AIM: Count the lines in the listing below that contain the string "target", treating uppercase and lowercase as different. Give only the number.

INPUT:
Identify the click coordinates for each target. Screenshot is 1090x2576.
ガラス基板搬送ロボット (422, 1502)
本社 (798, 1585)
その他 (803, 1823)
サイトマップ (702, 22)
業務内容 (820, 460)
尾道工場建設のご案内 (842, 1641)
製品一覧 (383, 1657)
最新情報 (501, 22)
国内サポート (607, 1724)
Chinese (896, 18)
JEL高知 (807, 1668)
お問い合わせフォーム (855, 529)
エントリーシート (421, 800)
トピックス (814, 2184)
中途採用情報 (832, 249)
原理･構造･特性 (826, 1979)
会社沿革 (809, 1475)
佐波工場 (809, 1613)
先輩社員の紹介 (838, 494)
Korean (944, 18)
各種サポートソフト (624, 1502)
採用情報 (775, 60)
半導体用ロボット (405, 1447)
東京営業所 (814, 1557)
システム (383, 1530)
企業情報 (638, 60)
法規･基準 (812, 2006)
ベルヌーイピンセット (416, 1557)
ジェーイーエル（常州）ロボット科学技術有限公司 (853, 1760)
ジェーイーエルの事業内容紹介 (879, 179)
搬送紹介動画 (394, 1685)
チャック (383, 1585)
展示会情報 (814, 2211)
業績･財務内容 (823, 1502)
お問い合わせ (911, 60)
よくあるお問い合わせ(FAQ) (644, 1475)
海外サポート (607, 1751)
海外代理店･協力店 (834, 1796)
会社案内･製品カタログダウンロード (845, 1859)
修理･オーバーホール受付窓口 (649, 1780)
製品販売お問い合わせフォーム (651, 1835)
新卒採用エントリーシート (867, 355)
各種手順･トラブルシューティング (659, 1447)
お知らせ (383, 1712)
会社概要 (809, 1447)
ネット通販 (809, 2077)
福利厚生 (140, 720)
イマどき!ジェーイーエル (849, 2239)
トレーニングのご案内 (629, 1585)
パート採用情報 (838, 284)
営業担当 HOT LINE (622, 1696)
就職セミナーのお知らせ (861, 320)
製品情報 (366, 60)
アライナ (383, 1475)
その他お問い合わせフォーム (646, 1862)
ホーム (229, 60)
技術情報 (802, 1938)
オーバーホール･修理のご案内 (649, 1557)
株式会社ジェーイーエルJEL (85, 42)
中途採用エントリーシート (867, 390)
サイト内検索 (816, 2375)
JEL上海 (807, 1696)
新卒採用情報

WRITTEN REPLY: 1